Au Tchad, les réfugiés africains rêvent de rentrer au pays plutôt que d’Europe

Au Tchad, les réfugiés africains rêvent de rentrer au pays plutôt que d’Europe

Au Tchad, les réfugiés africains rêvent surtout d’un retour au pays plus qu’ils ne regardent vers l’Europe, contrairement au Niger voisin, alors que la France a envisagé d’identifier les migrants et réfugiés « dès le territoire africain » lors d’un sommet avec ces deux pays lundi à Paris.

« Il faut se détacher des visions simplistes. Ce sont des gens qui veulent rentrer chez eux », explique Mbili Ambaoumba, représentant du Haut-commissariat de l’ONU pour les réfugiés (HCR) au Tchad.

Le Tchad accueille environ 400.000 réfugiés, la plupart chassés par la guerre ou les attaques: 300.000 Soudanais dans l’est, 70.000 Centrafricains dans le sud et 8.000 Nigérians fuyant la secte jihadiste Boko Haram autour du lac Tchad, dans l’ouest.

Dans la région du lac Tchad, dans le camp de réfugiés de Dar es Salaam, les milliers de réfugiés qui vivent dans des tentes de l’ONU ont le regard tourné sur l’autre rive, vers leur Nigeria natal, a rapporté une journaliste de l’AFP lors d’un récent reportage dans la région.

« Les gens ici ne parlent pas d’Europe, ils veulent rentrer au Nigeria », confirme Jonathan Mani, professeur des écoles dans le camp, qui a fui son pays en 2015, surpris par l’attaque meurtrière de la ville nigériane de Baga par Boko Haram.

« Malgré la menace de Boko Haram, certains réfugiés de Dar Es Salaam rentrent à Baga pour essayer de reprendre des activités », témoigne-t-il dans ce camp où les conditions de vie sont difficiles, avec la faim qui menace.

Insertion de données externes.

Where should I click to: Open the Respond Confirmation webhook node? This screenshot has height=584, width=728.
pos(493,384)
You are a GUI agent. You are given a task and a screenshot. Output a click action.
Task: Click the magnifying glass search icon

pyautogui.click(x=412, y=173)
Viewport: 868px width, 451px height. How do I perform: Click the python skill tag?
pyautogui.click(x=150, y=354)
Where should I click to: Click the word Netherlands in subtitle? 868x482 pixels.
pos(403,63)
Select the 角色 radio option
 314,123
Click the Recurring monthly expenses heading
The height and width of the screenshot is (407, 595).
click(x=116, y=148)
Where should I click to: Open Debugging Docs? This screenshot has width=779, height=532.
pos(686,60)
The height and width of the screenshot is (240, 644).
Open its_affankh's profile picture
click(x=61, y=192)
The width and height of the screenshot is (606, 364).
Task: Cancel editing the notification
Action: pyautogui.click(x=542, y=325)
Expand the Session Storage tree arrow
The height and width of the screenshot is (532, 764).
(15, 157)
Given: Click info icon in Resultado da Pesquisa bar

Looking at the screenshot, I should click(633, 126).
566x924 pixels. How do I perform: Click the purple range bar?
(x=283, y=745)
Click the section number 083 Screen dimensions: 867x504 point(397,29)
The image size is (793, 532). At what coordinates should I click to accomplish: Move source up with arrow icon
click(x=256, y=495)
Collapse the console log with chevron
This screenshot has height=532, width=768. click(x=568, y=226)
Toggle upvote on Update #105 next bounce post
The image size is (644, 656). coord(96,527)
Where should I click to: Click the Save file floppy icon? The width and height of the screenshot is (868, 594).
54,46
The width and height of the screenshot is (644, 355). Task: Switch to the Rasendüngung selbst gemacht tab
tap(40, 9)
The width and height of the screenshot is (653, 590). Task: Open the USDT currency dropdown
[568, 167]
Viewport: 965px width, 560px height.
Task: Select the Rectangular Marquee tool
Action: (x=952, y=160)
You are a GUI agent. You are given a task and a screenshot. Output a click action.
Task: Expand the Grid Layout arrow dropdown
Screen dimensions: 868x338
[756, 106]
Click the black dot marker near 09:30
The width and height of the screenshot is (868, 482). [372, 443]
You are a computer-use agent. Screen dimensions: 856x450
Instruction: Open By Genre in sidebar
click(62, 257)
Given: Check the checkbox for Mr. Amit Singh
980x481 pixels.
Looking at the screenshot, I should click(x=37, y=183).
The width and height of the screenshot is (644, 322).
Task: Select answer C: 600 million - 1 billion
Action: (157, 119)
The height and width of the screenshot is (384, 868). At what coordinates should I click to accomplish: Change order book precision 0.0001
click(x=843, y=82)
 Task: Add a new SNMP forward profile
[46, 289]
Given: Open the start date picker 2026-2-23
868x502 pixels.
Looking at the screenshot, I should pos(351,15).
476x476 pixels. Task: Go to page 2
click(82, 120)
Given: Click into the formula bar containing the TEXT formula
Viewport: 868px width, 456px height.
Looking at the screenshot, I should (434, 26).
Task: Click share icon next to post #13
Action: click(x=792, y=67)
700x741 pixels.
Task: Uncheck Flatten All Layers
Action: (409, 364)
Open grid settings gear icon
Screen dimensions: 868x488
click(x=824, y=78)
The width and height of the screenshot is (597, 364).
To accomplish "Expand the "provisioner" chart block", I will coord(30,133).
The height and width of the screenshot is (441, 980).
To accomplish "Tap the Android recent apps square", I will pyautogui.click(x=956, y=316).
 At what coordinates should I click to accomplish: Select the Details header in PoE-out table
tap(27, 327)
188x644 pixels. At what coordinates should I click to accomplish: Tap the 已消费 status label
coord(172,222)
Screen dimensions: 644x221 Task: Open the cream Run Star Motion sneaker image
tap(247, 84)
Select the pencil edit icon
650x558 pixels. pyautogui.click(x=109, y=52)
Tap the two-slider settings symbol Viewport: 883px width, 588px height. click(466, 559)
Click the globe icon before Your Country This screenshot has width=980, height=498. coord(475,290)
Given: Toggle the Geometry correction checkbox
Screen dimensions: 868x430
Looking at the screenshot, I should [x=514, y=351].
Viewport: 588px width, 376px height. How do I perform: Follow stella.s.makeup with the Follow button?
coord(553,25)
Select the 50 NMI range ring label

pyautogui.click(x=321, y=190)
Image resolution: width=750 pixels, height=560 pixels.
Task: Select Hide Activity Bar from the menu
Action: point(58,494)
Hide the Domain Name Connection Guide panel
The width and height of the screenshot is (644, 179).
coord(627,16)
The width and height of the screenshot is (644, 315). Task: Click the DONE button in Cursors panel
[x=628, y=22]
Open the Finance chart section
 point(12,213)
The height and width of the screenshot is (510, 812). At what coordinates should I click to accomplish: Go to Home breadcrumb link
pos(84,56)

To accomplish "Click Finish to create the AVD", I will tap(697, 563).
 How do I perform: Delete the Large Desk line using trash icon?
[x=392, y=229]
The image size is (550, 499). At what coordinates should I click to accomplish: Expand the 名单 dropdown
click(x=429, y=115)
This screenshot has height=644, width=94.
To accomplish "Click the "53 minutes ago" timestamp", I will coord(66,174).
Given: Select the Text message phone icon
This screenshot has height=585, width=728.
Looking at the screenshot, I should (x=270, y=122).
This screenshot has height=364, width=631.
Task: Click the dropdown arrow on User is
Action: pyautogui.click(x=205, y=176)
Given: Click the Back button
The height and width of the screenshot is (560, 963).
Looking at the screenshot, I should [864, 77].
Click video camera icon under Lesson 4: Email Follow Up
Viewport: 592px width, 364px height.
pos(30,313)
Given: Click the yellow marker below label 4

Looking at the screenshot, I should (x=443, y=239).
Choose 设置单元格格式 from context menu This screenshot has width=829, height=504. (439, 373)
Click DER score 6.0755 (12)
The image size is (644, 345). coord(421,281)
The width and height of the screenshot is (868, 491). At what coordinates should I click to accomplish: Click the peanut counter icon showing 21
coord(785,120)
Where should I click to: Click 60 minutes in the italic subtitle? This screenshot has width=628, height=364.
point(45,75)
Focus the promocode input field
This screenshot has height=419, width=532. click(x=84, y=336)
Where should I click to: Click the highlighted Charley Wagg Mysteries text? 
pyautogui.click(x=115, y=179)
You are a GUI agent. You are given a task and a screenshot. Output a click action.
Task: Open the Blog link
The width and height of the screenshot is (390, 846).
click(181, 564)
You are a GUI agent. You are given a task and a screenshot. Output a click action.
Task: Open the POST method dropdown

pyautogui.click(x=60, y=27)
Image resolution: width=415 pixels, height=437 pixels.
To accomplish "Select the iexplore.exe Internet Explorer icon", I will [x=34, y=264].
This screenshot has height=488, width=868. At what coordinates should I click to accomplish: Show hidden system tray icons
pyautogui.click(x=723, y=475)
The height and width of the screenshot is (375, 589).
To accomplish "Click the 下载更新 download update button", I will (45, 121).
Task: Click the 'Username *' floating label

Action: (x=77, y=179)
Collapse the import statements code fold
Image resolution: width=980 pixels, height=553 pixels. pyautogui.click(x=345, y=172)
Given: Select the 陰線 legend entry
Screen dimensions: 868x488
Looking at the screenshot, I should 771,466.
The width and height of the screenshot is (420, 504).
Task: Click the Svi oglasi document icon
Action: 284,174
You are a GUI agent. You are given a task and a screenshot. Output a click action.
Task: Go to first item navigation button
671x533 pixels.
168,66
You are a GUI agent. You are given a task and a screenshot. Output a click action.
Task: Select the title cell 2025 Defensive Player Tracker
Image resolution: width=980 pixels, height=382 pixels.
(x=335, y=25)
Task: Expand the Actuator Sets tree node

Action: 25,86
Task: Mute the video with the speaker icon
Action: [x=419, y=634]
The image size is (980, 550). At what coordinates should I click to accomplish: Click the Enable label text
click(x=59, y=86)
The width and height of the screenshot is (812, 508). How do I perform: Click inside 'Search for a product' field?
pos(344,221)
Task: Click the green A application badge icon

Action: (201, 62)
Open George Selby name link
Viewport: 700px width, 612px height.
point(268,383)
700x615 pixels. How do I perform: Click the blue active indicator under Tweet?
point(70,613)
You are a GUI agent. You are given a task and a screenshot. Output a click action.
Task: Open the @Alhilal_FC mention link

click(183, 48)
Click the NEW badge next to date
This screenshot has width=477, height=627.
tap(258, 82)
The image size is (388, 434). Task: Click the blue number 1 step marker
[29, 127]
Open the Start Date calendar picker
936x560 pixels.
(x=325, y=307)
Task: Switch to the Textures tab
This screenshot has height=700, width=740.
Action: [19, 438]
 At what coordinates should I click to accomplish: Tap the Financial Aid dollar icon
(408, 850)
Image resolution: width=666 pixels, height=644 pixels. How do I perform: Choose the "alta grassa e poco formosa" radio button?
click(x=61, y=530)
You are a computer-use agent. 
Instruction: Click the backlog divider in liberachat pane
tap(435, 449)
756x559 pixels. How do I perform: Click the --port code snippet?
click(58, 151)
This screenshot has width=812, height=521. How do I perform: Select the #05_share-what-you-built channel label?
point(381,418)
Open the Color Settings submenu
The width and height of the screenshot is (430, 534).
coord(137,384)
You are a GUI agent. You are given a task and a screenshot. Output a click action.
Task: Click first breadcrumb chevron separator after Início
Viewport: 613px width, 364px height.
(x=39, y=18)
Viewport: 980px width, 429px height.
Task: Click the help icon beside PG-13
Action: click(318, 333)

Au Tchad toujours, le représentant du HCR se souvient encore des difficultés rencontrées pour sensibiliser des réfugiés centrafricains à un programme d’installation aux États-Unis en 2015-2016. « Ce sont des paysans, pas des gens qui sont allés à l’école ».

De nouvelles routes migratoires ?

Si les réfugiés au Tchad ne regardent pas vers l’Europe, l’immense pays de 1,3 million de km2 pourrait être traversé par des routes migratoires empruntées par des migrants en route vers la Libye.

En Méditerranée, plusieurs Soudanais et Sud-Soudanais ont raconté être passés par le Tchad pour gagner la Libye en raison de l’augmentation des contrôles à la frontière entre le Soudan et la Libye. Ils se sont confiés à une journaliste de l’AFP en août lors d’un reportage sur le navire l’Aquarius qui les a secourus.

« Nous sommes en train de chercher à comprendre ce qui se passe » dans le nord ou dans l’est du Tchad, explique M. Ambaoumba, qui parle de la ville d’Abéché (est) comme exemple d’un possible « hub » de transits de toutes sortes.

Rien à voir cependant avec le Niger voisin, où les flux migratoires de ressortissants ouest-africains (Gambie, Guinée Bissau, Guinée, Côte d’Ivoire, Ghana, Nigeria….) sont documentés et chiffrés: en 2016, 335.000 migrants ont ainsi été observés à Agadez (nord du Niger) se dirigeant vers la Libye ou l’Algérie par l’Organisation internationale pour les migrations (OIM), qui en a recensé 111.000 regagnant Agadez dans l’autre sens.

A Paris lundi, des discussions lors d’un sommet européen sur les flux migratoires ont réuni les présidents tchadien et nigérien, Idriss Déby Itno et Mahamadou Issoufou, ainsi que le chef du gouvernement d’entente nationale libyen, Fayez al-Sarraj.

Le président français Emmanuel Macron a poussé l’idée d’une procédure d’asile en Afrique « dans des zones identifiées, pleinement sûres, au Niger et au Tchad, sous supervision du HCR ».

Cette idée a été accueillie froidement à N’Djamena. A Paris, le président tchadien Idriss Déby a surtout insisté avec son homologue nigérien Mahamadou Issoufou sur l’importance du développement pour réduire les flux migratoire.

La veille, son ministre des Affaires étrangères, Hissein Brahim Taha, avait rejeté l’idée de créer des « hot spots » (centre d’enregistrement des demandeurs d’asile) au Tchad : « Nous sommes contre ce projet qui risque de créer un appel d’air. Des milliers de candidats à l’immigration viendront chez nous », avait-il déclaré à Radio France Internationale (RFI).